Intriguingly, the −156 susceptibility allele (−156G) was also associated, albeit with borderline significance (Pcorr = 0.046), with development of lymphadenopathy in SLE patients. This pattern recalls the characterization of ALPS as involving autoimmunities partly similar to SLE and lymphadenopathy, and as displaying high OPN levels and association with the +1239C allele (the −156 SNP was not evaluated in ALPS patients ). Since OPN favors proliferation and inhibits death of lymphocytes in vitro (15), it was suggested that OPN acts in synergy with the inherited Fas defect, which is considered the main cause of ALPS. This synergy may favor lymphocyte accumulation in the secondary lymphoid tissues and development of autoimmunity. A similar synergy might also work in SLE patients, who do not carry inherited defects of Fas function, but rather, overproduce a soluble form of Fas that may inhibit Fas function (40). Alternatively, OPN might act in synergy with other apoptosis defects not identified to date in SLE.
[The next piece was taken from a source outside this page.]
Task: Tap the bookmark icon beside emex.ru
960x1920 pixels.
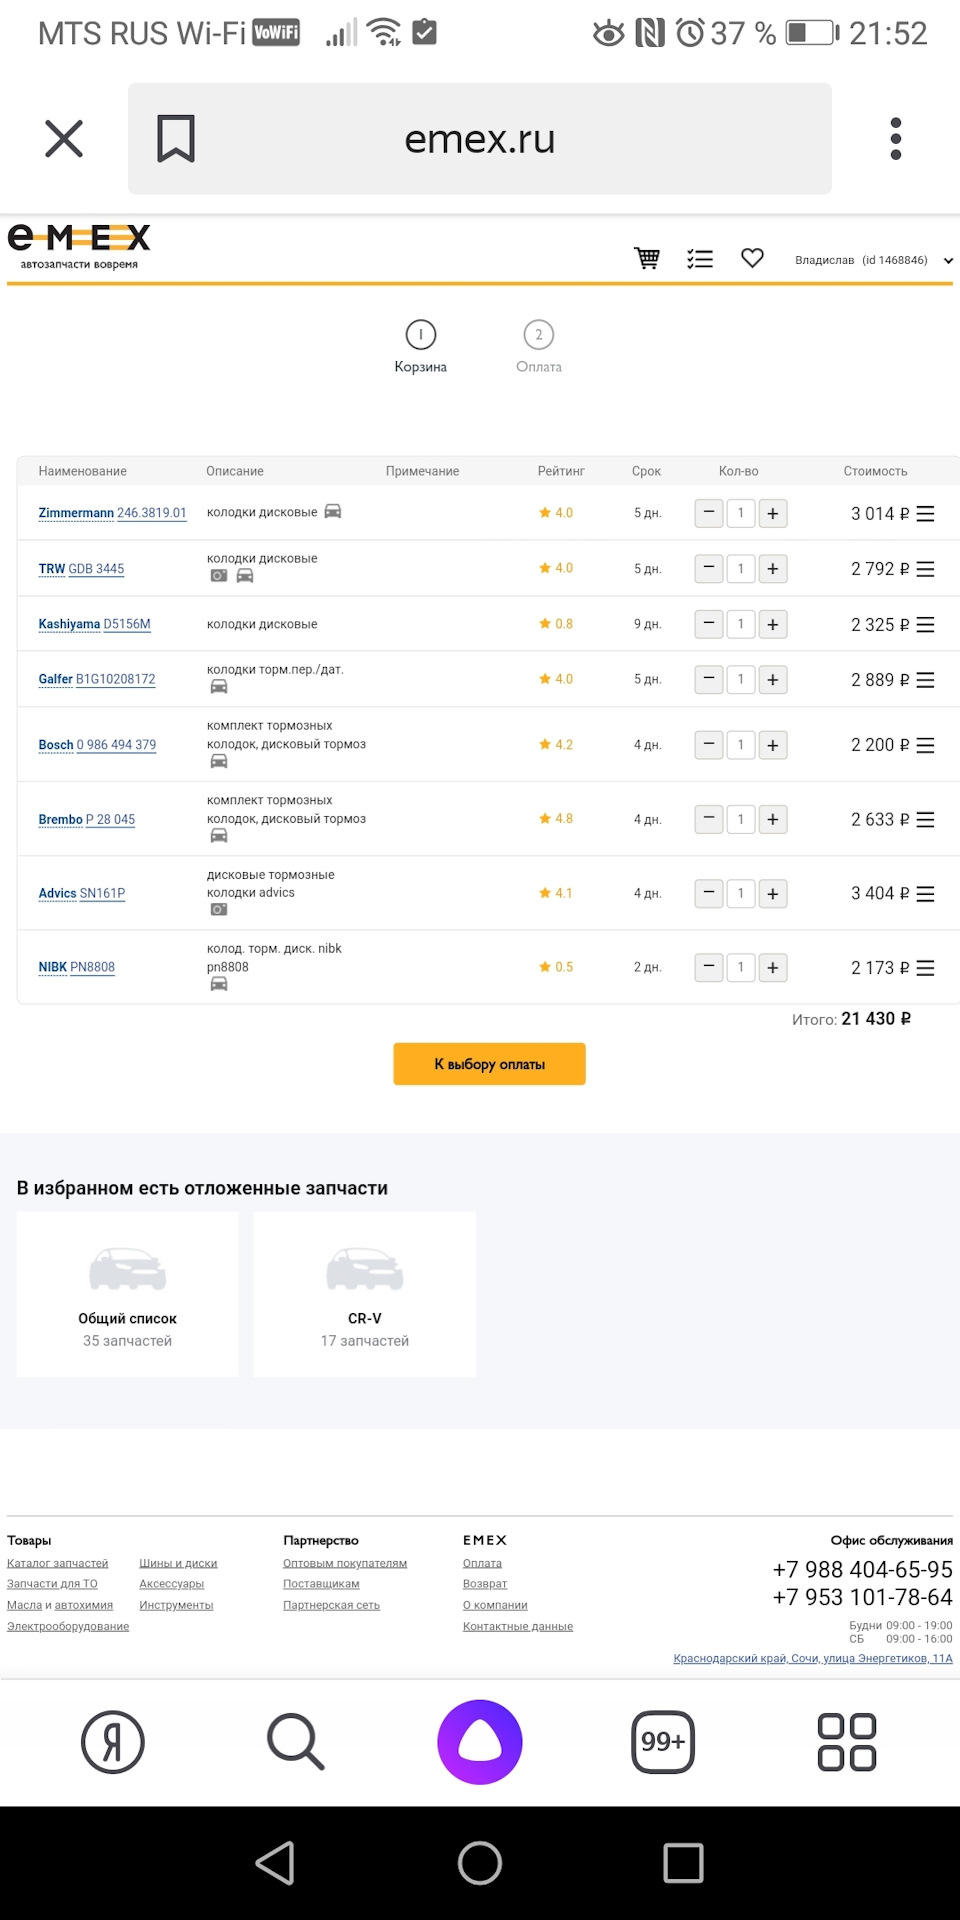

In summary, these data strongly suggest that OPN genetic variations have a key role in building up an autoimmune-prone background favoring lymphocyte accumulation in peripheral lymphoid tissues and leading to the development of autoimmunity. For at least one of these genetic variations, an association with increased OPN levels was demonstrated. OPN may exert its preferential effect through its capacity to stimulate proliferation and inhibit death of lymphocytes (15, 41) or through its capacity to modulate the immune response by inducing Th1 responses and potentiating polyclonal activation of B cells (3–5).